### [What this task involves]
Each line of the records below that contains "agent" needs to be copied.

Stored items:
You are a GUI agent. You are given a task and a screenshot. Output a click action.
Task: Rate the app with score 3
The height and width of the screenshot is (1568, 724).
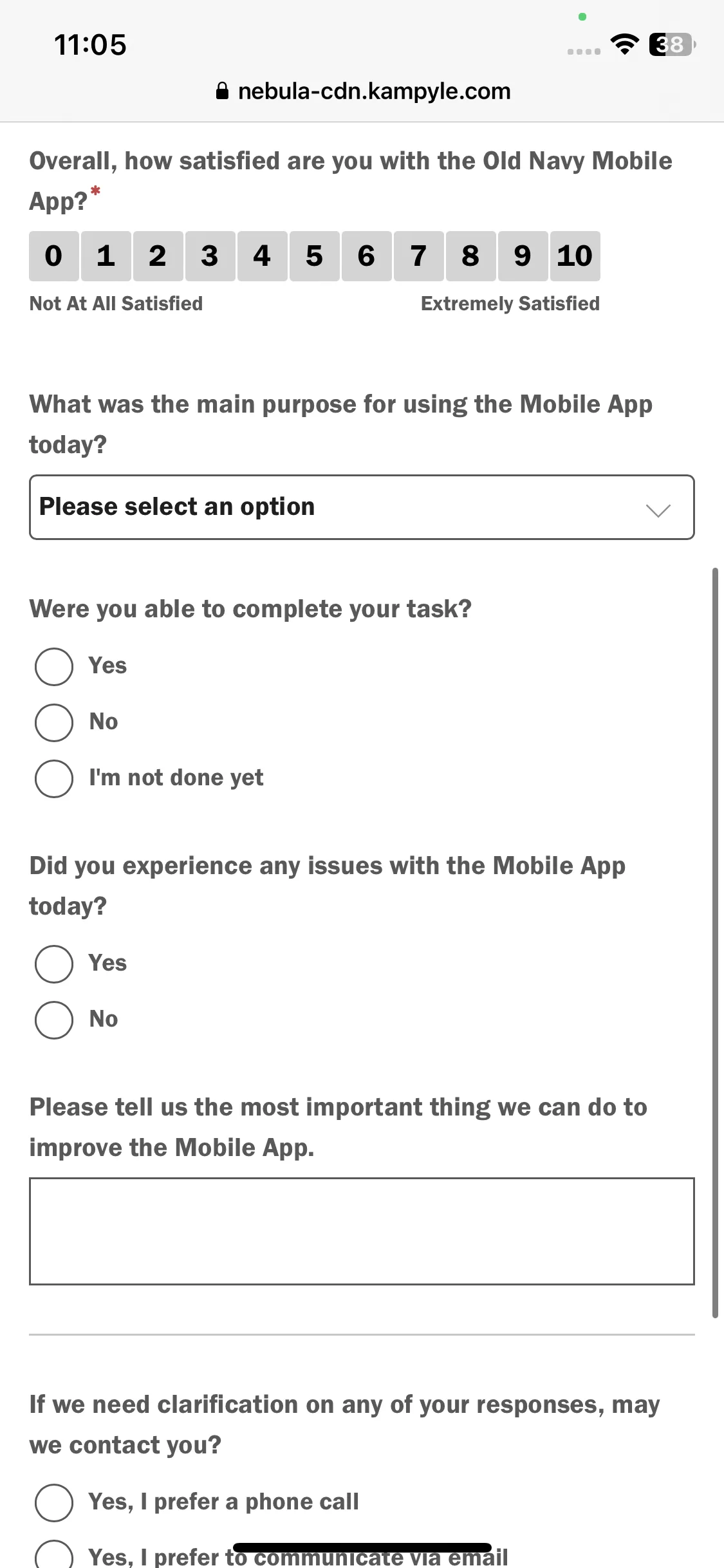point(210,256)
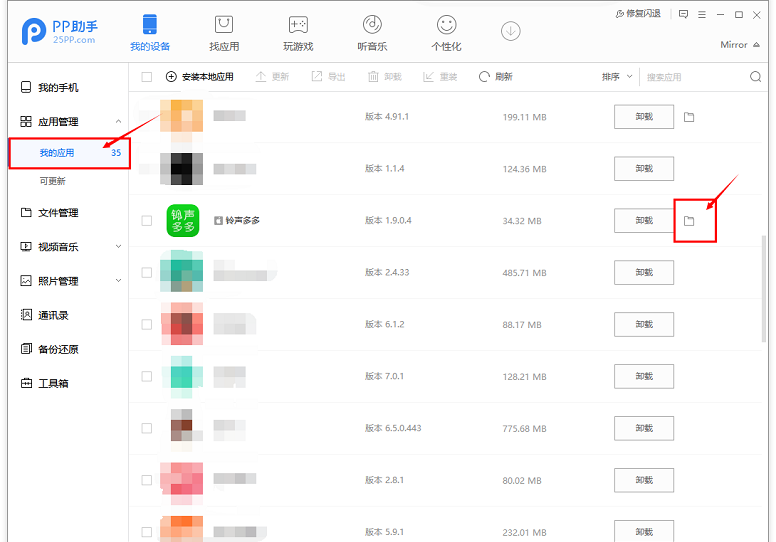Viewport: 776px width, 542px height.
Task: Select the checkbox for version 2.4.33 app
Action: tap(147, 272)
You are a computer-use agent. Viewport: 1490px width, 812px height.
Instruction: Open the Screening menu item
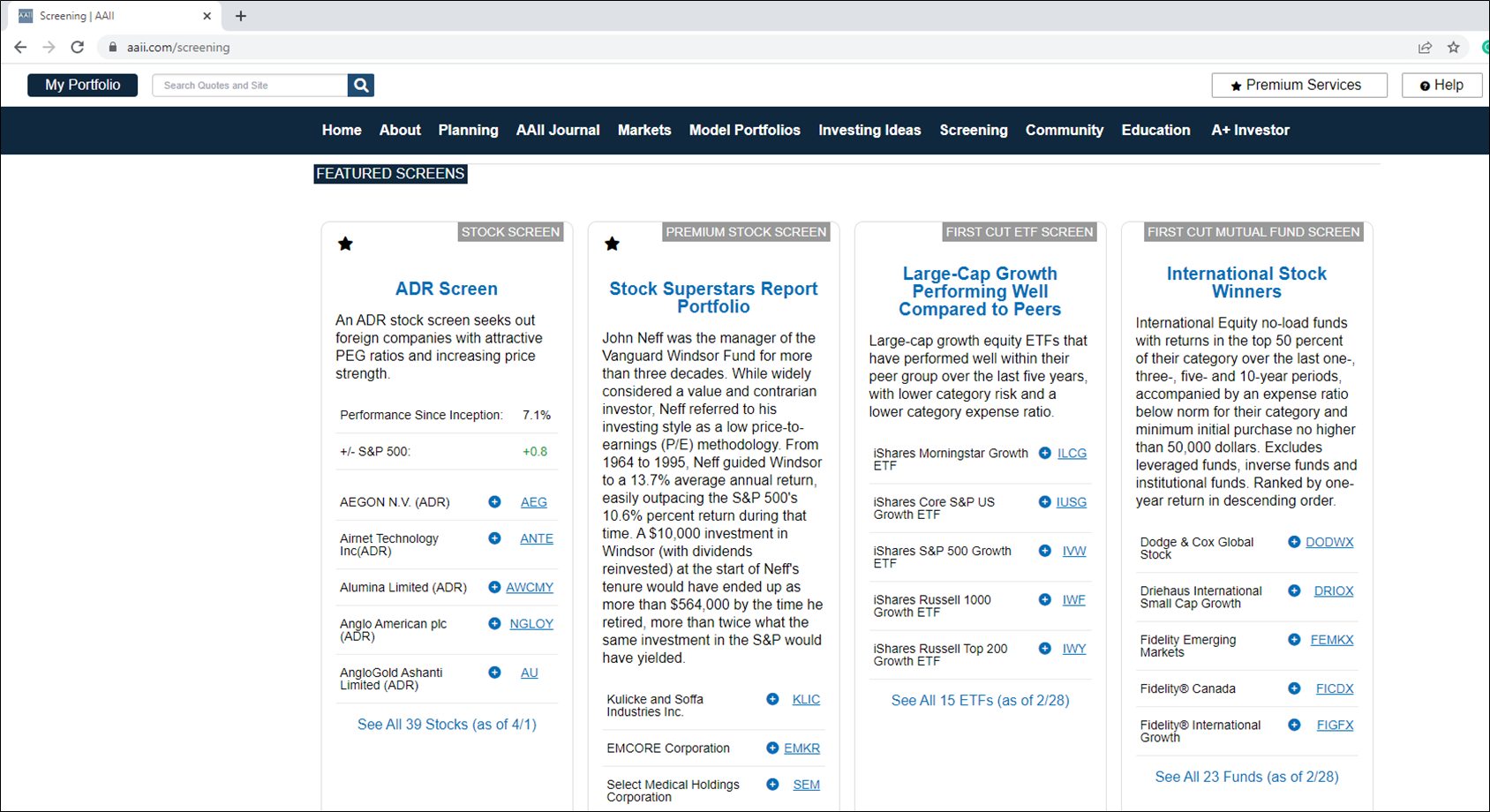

### [Result below]
You are a GUI agent. You are given a task and a screenshot. Output a click action.
You are a computer-use agent. Viewport: 1490px width, 812px height.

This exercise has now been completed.